Mindful Body Posture,
and then just notice the sensations of your hair settling on the top of your head. Just let your hair settle on your head.
And then going down a bit further, let your upper eyelids settle on your lower eyelid. Just feel those sensations.
You can feel the points of contact where your upper lip meets your lower lip,
or where your tongue just rests on the floor of your mouth. Just aware of those sensations there.
If your hands are in your lap. You can just notice where they make contact with each other.
You'll be feeling your legs settling into the chair, just feeling the outline of where each thigh meets the chair underneath you.
And then just letting gravity do the work of pulling your feet onto the floor and noticing sensations there. And then you can just scan back up through your body, up to your mind, and seeing if your thoughts aren't maybe just a little bit more settled after we've felt our whole body settling with these points of contact, after maybe moving around a little bit and getting a bit silly.
This is when I like to, when it's time to transition maybe between... Being outside to having to sit down to math or kids are getting a little bit wound up or trying to transition into a new way of being. This is one that we can do together. It helps us all settle into whatever's next when we need to go from silly to a little bit more serious or a little bit more straight laced and calm and focused.
So it's just based on Terebrek's touch points. Let's call it the settling practice.
[00:04:20] Hunter: I love that. That was super simple. So to review again for me, meeting my kids, where their energy is at, wherever kids, you got a lot of energy. So sometimes we adults need to go a little crazy. We need to raise our energy up and get a little silly and a little excited.
And then settling down, feeling my hair settle, feeling my eyelids settle, my lips and kind of
[00:04:49] Dr. Chris Willard: going down the body. Absolutely. So then just these like places where we feel the contact, and when we focus on sensations, it's much easier than being like, Oh, focus on your thoughts, right? That's very hard for us adults to do.

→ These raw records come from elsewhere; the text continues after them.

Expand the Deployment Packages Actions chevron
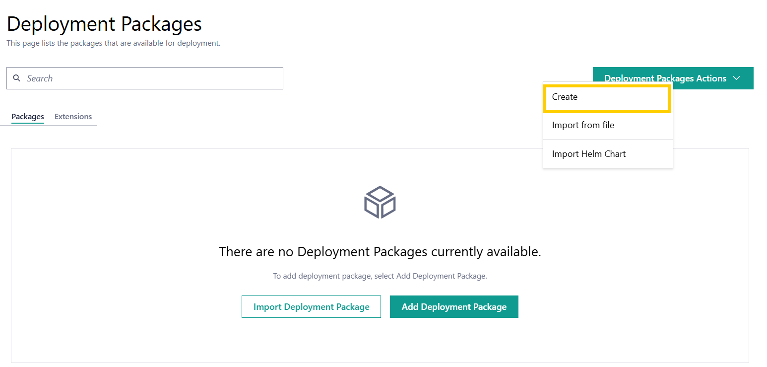 click(736, 78)
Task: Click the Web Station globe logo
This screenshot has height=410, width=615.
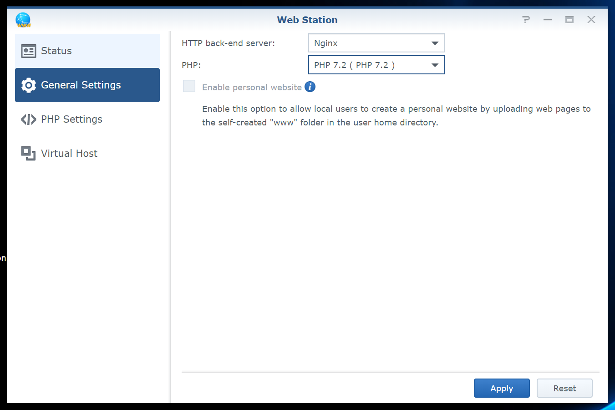Action: coord(23,20)
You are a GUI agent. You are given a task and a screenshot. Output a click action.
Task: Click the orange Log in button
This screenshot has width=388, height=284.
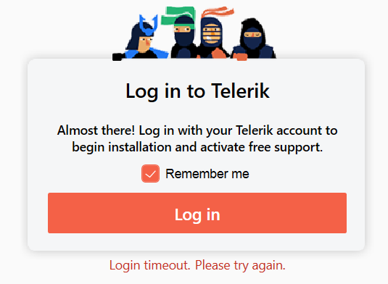click(197, 213)
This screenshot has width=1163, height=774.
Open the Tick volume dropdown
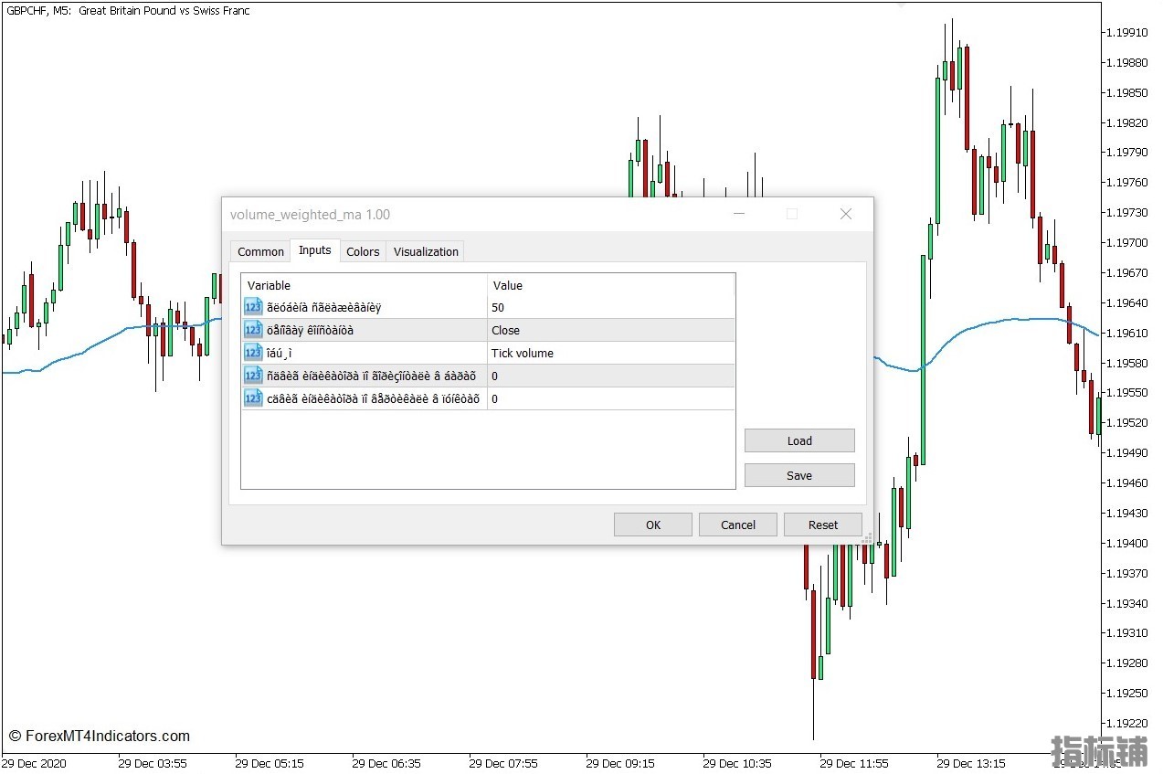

So the sensations can be helpful and we can move through this pretty quickly. Of course, you can make it 10 minutes or 20 minutes, or you can just make it three minutes just to. Quickly Settle Down, a kind of variation I used to do, I would, we're probably about the same age. I don't know if you remember the PBS show, 3 2 1 Contact, which like when I was a kid, I think of three, three points of contact.
So like feet on the floor, butt on the chair, like hands in your lap or hands on the table in front of you, like ready to start homework or something like that. So it's just an even shorter version of noticing those points of contact just to get us to settle into the moment. Yeah.
[00:05:36] Hunter: Thank you. That is a very grounding, settling practice.
I hope that helps you, dear listener, you the parent and you the kiddo. I hope it helps you feel settled and grounded and ready for whatever you need to do in your life today. Thank you so much, Chris, for sharing this practice with us today.
[00:05:57] Dr. Chris Willard: Absolutely. Absolutely. Yeah.